The city — either due to amnesia or a severe shortage of institutional knowledge regarding Manteca among its senior management team of which most never had anything to do with the community a year ago — keeps pushing a roadway that was borne initially to move truck traffic.

It was to connect Tara Business Park — a dream of creating a Hacienda Business Park development that never had a chance of becoming a reality in Manteca — with the envisioned Austin Road Business Park in southeast Manteca.

It was initially rolled out as an expressway that would consist of at least four lanes.

From the start, the city never made it clear where the alignment would go.

It was disingenuous at best. That’s because the community development department proceeded on a piecemeal basis to require developers along the alignment that didn’t exist to leave right-of-way for a four-lane expressway.

This process was never driven by developers who quite frankly would have probably preferred to have used the land set aside the expressway to build more homes.

As a result of not knowing what the city wants but required to provide an exact alignment the city gave them, the developers of the 1,301 home Griffin Park project that has broken ground on South Main Street have two plans for the right-of-way. One is four a four-lane expressway and the other is fa quasi-park/greenbelt if it ends up being two lanes.

Give Mayor Cantu credit for telling staff last month that the time is long overdue for them to say exactly where the expressway should be built.

Don’t hold your breath.

Just 13 years ago Public Works assistant Fredric Clark — before he became community development director — repeatedly reassured rural residents including Rawlins that the expressway likely wouldn’t even be a concern until 2040.
Even in recent years when it was clear growth was happening much faster than anyone at city hall wanted to believe, senior management was holding onto the belief that there was no rush to get an alignment in place to give people certainty.

Rawlins, while clearly not a planner or traffic engineer, knows a thing or two about the habits of Manteca drivers and where they want to go.

It is why Rawlins makes an even stronger case today than she did 10 years ago that the city needs to abandon its drive to build an expensive, questionable, and growth-inducing “parkway”.

Rawlins clearly has struck raw nerves at city hall. Why else did they come up last year with treating the public to a Trojan Horse deception by saying they were pursuing a two-lane parkway for most of the route while intending to seek right-of-way for the piecemeal alignment that would “leave the option” to convert it into four lanes at a later date. In other words, the less menacing sounding road is packaged as a parkway to stifle protests but will turn into an expressway designed for heavy traffic at a later date.

As for promises to ban trucks by not making it a truck route, four-fifths of Manteca already knows the city has no stomach to enforce its existing truck route rules.

Rawlins understands the vast majority of present and future residents are not heading toward Modesto when they leave their homes. They are heading north to shopping, restaurants, schools, medical appointments and such in Manteca. Land zoning and development patterns south of the 120 Bypass re-emphasize that pattern.

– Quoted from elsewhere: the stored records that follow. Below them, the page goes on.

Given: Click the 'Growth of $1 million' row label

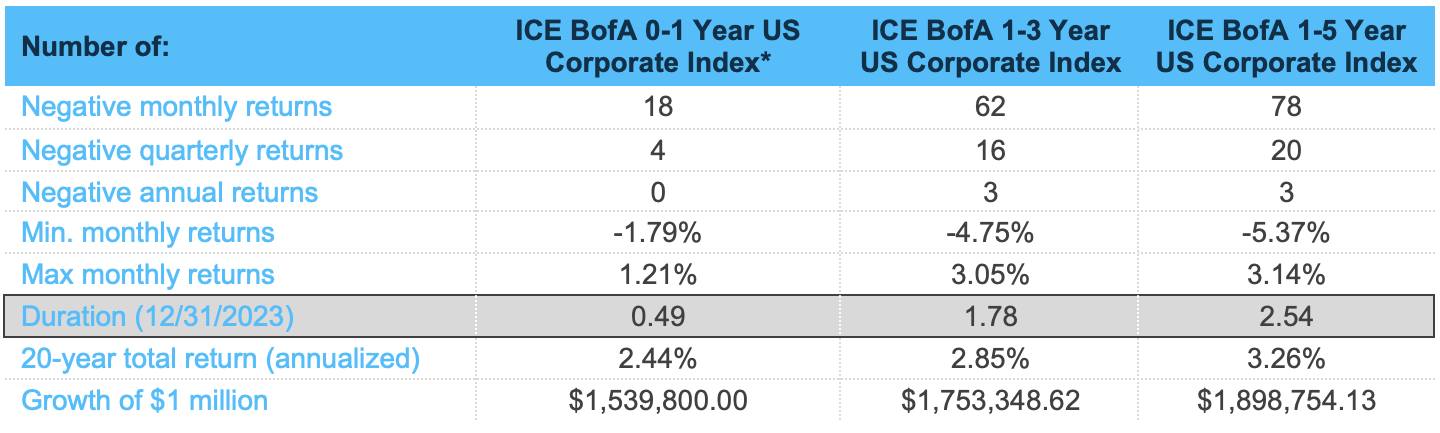Looking at the screenshot, I should click(145, 401).
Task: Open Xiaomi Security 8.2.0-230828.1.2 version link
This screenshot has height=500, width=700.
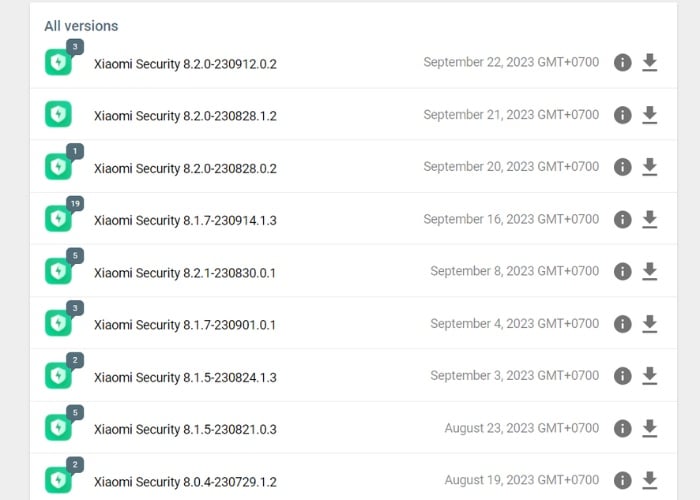Action: click(x=185, y=116)
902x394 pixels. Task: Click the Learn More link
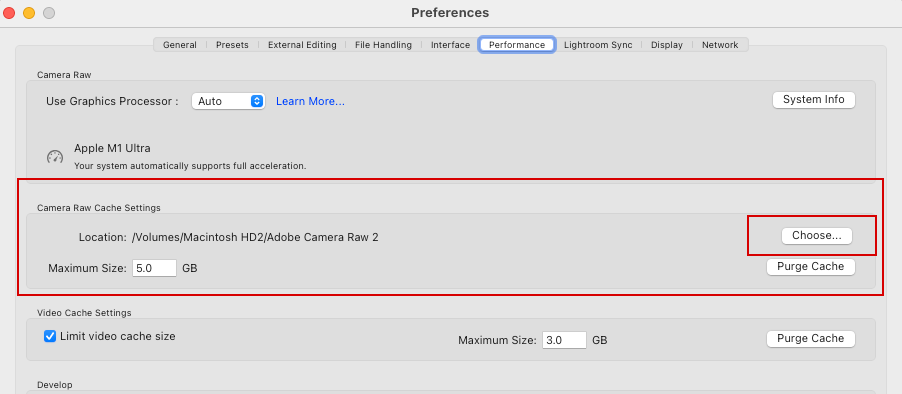[x=310, y=101]
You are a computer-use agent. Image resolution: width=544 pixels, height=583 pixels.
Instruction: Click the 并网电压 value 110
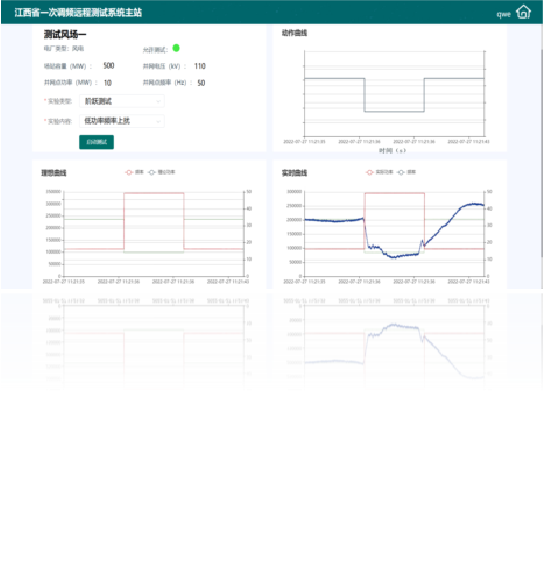pos(200,66)
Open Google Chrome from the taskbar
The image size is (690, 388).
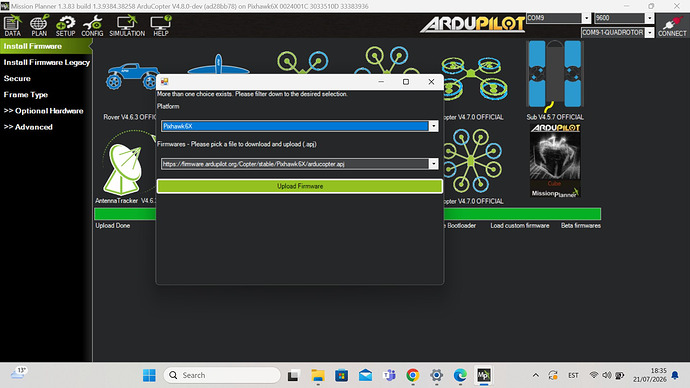[x=413, y=375]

If they are heading out-of-town it is to head west to Bay Area jobs or venues.

Then there is the added detail that no developable point south of the 120 Bypass along Airport Way, Union Road, and Main Street is more than 2½ miles from the freeway. It is the same distance as Lathrop Road to the 120 Bypass.

As for east-west traffic flows, there is Atherton Drive.

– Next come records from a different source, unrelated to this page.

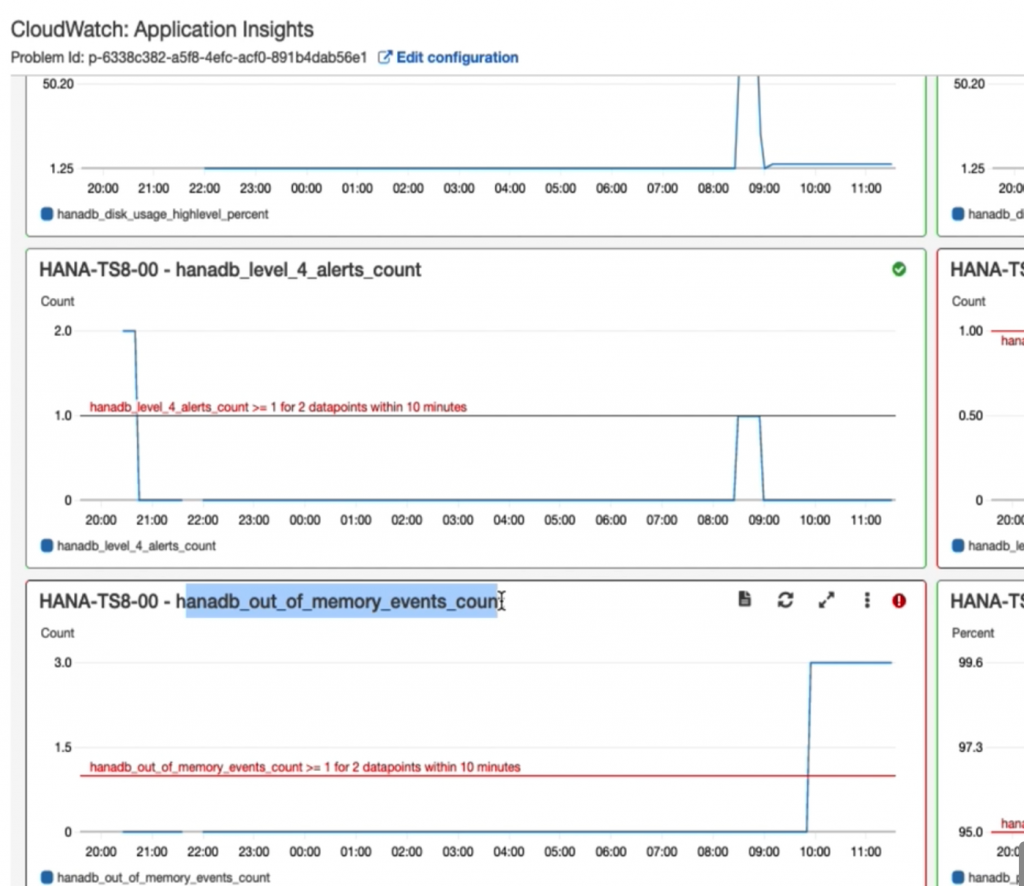This screenshot has width=1024, height=886.
Task: Open the three-dot widget options menu
Action: (x=866, y=600)
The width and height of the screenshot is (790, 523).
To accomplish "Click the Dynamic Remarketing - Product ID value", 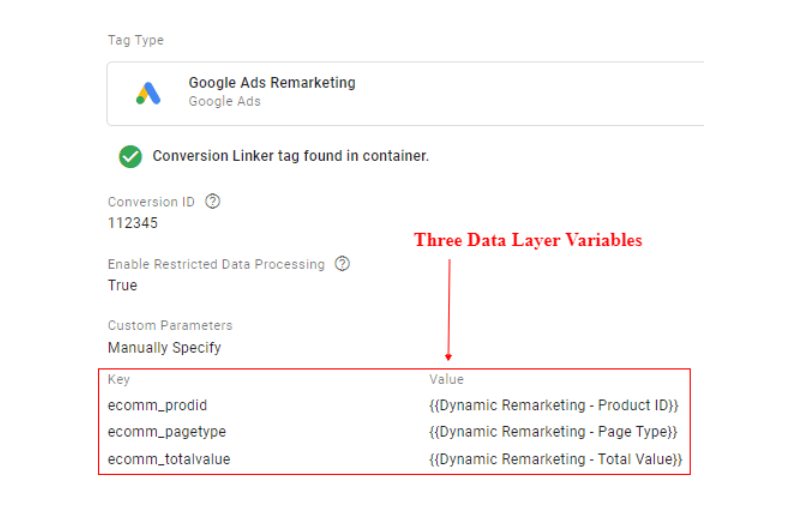I will [554, 405].
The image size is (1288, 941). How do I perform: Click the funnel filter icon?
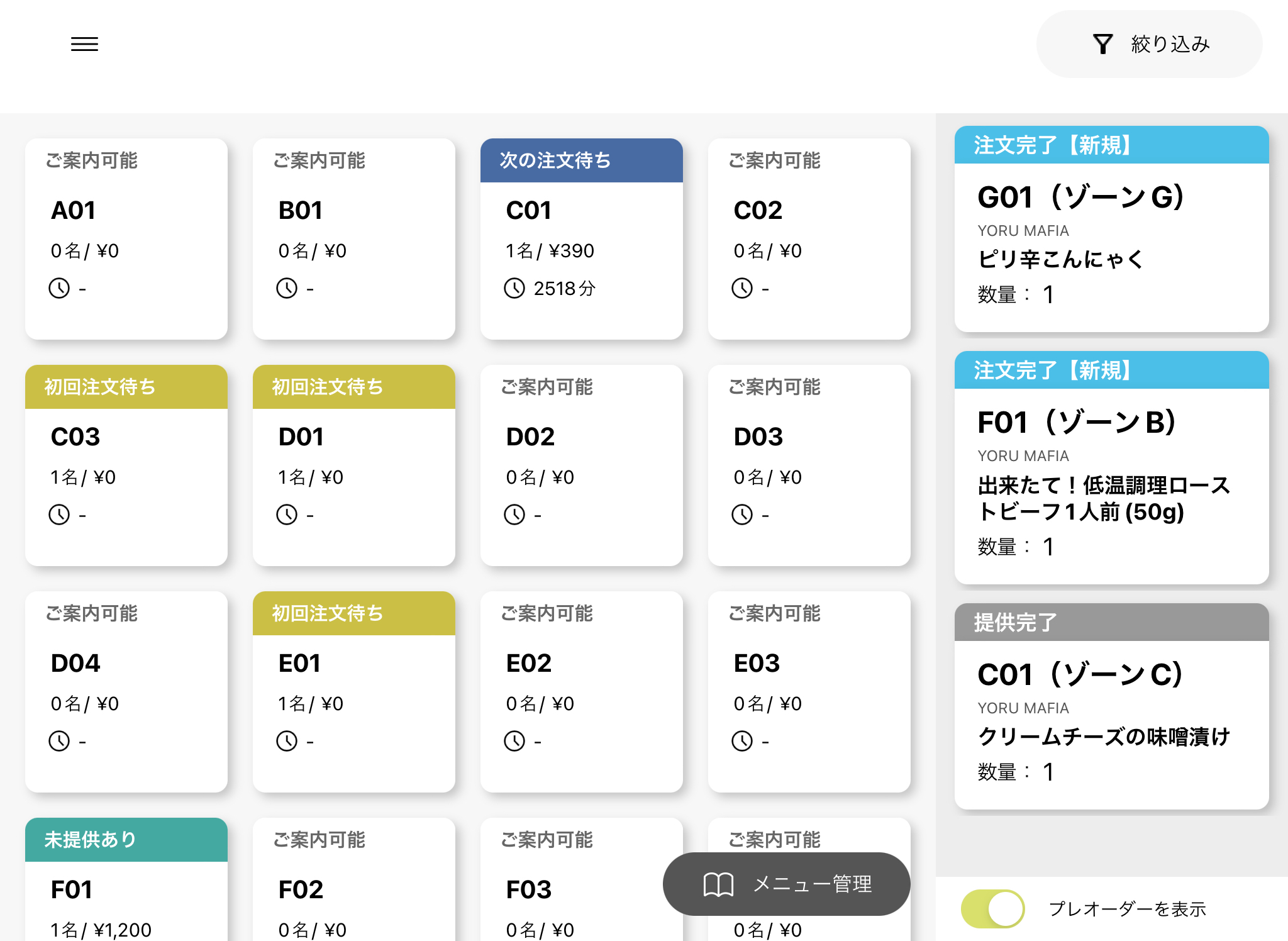(1102, 44)
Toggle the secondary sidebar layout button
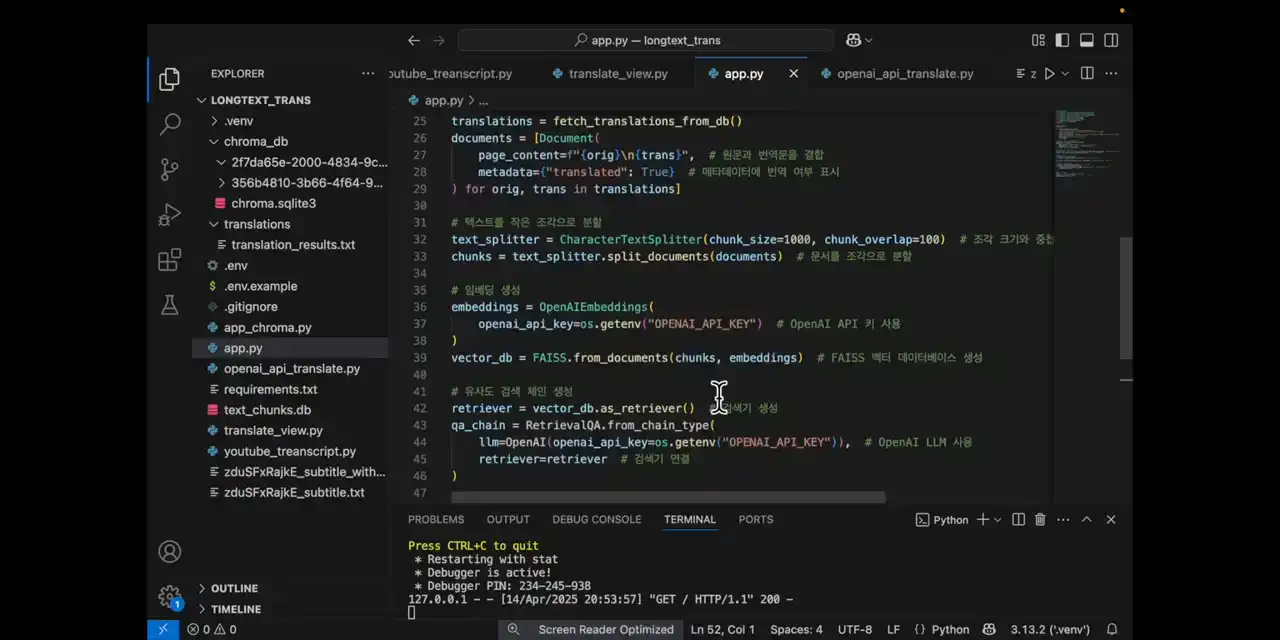Screen dimensions: 1280x640 click(x=1111, y=40)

But the real game changer for Rawlins argument is the first phase of the $153 million Caltrans upgrade of the 120-99 interchange that will replace the existing Austin Road interchange with one that is extremely functional for moving traffic. It renders the Raymus Expressway interchange as a marginally justifiable yet extremely expensive proposition that would suck even more money from pressing Manteca road projects.

Despite the diminishing justification, a clear lack of funds, much more pressing road priorities, and a game changer project the city pushes ever onward like zombies to pursue the Raymus “Expressway” Parkway.